TT-Metalium is a framework for accelerating both ML and non-ML workloads on Tenstorrent hardware.

TT-Metalium provides a C++ API for developers to write custom kernels that runs on Tenstorrent hardware. It gives you full control over the hardware, allowing you to optimize your code for performance and efficiency. And it does not hide the hardware details from you, so you can write code that is tailored to your specific use case.

The GitHub repository for the project is located here: https://github.com/tenstorrent/tt-metal

Installation

Install dependencies and build the project by following the instructions in the installation guide.

Quick Start Guide

Basic Usage

Step 1: DRAM Loopback

Learn the basic structure of an Metalium application by implementing a DRAM Loopback that copies data from one DRAM buffer to another (hence loopback).

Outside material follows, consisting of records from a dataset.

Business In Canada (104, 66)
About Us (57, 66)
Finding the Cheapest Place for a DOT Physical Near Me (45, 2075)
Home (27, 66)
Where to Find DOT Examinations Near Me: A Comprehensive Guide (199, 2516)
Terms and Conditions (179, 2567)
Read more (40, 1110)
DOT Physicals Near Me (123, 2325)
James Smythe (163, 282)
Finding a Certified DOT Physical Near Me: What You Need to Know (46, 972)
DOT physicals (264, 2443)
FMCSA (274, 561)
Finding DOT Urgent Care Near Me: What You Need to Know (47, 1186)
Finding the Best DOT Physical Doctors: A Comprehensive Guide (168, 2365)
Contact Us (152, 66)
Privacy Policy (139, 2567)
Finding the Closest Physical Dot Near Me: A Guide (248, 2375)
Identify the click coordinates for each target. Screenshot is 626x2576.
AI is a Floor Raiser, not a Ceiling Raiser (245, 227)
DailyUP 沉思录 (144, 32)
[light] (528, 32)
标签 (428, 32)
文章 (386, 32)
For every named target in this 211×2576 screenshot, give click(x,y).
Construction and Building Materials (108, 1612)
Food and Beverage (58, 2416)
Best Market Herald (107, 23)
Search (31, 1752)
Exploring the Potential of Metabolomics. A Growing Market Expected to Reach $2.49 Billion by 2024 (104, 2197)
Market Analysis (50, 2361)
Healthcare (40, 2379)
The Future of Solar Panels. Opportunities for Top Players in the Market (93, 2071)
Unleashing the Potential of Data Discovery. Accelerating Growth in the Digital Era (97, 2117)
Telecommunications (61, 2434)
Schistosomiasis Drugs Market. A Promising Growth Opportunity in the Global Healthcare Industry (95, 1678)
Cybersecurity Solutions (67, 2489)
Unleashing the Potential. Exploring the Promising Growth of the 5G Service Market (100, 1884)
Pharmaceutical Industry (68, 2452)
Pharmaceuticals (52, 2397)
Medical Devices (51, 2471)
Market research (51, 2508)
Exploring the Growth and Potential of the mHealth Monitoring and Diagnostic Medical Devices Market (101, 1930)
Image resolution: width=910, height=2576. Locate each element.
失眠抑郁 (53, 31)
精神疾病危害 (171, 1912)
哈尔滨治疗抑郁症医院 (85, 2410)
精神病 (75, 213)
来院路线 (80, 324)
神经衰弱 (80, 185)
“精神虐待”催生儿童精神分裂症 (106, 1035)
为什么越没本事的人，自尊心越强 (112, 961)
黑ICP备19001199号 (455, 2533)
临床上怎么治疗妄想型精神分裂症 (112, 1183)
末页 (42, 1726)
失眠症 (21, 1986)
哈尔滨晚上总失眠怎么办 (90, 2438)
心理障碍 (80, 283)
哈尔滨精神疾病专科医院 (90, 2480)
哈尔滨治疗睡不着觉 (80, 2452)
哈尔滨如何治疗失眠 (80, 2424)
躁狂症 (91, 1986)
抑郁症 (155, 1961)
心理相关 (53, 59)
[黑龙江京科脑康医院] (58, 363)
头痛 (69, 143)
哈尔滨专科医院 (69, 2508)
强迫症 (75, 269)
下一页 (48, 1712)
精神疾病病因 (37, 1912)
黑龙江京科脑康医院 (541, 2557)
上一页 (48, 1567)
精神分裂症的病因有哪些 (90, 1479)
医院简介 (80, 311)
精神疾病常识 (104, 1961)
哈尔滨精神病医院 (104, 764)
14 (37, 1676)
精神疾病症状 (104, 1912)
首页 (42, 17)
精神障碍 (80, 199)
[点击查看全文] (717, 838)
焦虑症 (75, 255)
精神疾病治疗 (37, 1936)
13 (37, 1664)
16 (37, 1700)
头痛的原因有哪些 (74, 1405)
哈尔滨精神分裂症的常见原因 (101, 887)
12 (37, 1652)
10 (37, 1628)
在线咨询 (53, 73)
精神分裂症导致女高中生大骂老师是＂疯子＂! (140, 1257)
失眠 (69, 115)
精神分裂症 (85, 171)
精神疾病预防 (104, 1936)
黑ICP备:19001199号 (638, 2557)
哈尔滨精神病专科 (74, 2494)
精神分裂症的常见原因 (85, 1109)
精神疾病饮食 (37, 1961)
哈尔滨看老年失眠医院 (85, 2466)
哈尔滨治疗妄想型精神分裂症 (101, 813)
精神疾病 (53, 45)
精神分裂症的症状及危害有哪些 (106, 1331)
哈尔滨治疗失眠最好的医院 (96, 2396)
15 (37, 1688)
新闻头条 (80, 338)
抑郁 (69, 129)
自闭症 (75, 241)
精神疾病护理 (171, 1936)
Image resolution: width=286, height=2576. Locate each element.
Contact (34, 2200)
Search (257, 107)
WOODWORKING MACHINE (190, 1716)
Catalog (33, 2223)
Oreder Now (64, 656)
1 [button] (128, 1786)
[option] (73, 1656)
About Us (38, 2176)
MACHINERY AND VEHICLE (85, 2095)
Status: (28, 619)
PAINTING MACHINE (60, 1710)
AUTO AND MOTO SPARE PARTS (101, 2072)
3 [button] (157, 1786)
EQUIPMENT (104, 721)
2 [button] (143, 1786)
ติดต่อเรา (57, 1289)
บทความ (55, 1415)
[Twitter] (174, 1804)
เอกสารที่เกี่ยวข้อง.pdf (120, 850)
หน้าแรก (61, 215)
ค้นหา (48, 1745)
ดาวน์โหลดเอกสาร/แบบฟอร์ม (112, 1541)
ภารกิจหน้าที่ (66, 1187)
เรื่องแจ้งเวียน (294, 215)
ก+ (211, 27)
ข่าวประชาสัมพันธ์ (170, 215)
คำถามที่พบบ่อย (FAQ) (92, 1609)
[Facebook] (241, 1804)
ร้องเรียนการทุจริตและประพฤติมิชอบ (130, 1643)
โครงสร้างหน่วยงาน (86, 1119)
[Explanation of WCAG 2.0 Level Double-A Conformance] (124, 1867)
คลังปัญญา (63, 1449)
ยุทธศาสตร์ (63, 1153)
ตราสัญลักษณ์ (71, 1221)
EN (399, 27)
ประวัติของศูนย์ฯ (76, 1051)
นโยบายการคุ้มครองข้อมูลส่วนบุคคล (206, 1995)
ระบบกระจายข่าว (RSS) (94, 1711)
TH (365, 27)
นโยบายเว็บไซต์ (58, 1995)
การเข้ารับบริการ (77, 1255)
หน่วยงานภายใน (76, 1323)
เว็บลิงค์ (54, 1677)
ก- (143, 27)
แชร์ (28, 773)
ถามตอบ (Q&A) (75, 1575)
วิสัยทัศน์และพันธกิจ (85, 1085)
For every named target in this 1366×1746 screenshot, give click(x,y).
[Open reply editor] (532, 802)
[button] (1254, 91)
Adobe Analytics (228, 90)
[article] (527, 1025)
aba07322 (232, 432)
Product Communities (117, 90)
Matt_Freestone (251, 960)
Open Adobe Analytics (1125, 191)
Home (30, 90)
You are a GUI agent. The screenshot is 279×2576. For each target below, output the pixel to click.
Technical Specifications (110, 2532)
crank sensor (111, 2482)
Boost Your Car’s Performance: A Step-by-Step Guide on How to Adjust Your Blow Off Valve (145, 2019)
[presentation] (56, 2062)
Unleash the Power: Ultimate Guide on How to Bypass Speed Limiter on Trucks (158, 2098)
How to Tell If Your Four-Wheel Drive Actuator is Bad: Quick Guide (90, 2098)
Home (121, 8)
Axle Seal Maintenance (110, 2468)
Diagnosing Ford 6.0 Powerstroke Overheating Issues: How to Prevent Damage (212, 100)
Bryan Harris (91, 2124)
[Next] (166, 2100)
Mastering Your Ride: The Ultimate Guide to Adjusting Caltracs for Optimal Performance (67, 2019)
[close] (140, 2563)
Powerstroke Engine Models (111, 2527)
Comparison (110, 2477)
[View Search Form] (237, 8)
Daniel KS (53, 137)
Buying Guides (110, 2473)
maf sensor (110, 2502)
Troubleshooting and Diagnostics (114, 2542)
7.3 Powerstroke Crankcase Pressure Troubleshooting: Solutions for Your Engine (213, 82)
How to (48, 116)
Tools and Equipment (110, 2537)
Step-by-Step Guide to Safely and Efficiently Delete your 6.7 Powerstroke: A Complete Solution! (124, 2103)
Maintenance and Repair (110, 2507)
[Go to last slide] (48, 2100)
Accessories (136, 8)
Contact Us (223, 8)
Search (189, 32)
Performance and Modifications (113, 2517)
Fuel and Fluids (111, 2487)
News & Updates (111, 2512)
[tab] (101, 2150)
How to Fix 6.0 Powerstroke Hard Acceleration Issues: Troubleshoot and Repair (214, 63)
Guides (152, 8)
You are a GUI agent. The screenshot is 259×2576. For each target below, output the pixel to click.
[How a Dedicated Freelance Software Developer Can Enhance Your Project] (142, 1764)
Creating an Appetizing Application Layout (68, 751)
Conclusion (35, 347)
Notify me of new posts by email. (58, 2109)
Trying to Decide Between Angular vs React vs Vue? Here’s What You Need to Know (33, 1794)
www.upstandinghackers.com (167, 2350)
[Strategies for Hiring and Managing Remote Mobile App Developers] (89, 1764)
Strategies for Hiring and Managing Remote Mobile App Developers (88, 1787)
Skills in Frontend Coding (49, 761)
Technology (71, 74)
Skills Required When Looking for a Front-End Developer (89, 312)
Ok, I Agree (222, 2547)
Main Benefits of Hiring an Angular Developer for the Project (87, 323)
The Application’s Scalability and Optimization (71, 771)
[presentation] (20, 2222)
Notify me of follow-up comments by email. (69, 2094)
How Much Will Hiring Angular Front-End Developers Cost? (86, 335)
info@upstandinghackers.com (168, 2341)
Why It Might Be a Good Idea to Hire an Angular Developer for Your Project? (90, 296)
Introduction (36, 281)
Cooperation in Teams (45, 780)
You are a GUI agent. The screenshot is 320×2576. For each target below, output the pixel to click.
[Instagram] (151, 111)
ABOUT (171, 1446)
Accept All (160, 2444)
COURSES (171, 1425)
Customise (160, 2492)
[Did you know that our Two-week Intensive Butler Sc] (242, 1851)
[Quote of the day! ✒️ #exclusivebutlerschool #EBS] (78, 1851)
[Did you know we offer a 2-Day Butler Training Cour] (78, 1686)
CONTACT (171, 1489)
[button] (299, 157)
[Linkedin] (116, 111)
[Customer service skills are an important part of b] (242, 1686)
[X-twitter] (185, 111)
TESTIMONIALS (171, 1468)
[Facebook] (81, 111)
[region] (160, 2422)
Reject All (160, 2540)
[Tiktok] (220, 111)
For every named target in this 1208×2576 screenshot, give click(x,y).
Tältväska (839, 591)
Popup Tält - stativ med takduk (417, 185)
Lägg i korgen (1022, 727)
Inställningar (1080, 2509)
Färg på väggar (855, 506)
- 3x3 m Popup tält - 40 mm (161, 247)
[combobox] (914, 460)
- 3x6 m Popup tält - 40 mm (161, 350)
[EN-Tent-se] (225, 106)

This example will help you understand the basic concepts fundamental to writing Metalium applications.

What you’ll learn: Basic host and kernel structure, buffer management, and data transfer.

Step 2: Eltwise Binary Kernel

Build on the loopback example by implementing an Eltwise Binary Kernel that performs element-wise addition of two buffers. This will introduce you to performing computations using the matrix engine (FPU) and passing data between kernels within a single Tensix core.

What you’ll learn: Circular buffer for data passing, compute kernels, using the matrix engine for computations.

Step 3: Eltwise SFPU

Extend the previous example to implement an Eltwise SFPU kernel that performs element-wise addition using the SFPU (vector engine, Special Function Processing Unit). This will introduce you to the SFPU and how to use it for vectorized operations.

What you’ll learn: Performing operations using the SFPU.

Intermediate Usage

Step 4: Single-core Matrix Multiplication

Implement a Single-core Matrix Multiplication Kernel that performs matrix multiplication using the matrix engine. This will help you understand how to handle complex dataflow and computations on the Tensix core.

What you’ll learn: Complex dataflow, tilized operatins and using the matrix engine for matrix multiplication.

Advanced Usage

Step 5: Multi-core Matrix Multiplication

Build on the single-core matrix multiplication example to implement a Multi-core Matrix Multiplication Kernel that distributes the workload across multiple Tensix cores. This will introduce you to parallel processing and how to optimize performance by leveraging multiple cores.

What you’ll learn: Parallel processing and splitting workloads across multiple cores.

Step 6: Optimized Multi-core Matrix Multiplication

Optimize the multi-core matrix multiplication kernel by implementing exploting the grid structure of the processor. Avoid redundant reads from DRAM and avoid NoC congestion by reading with one core and broadcasting the data to other cores. This will help you understand how to optimize performance by minimizing unneeded data movement and maximizing data reuse.

What you’ll learn: Performance optimization techniques for high-performance kernels.

Next Steps

For ML Developers: Use the higher-level TT-NN API for model development and deployment.
For Contributors: Review the contribution guidelines before submitting changes. We are always happy to assist in merging your contributions.
For Custom Kernels: Study the provided examples and adapt them to your specific use case. Start simple and optimize iteratively.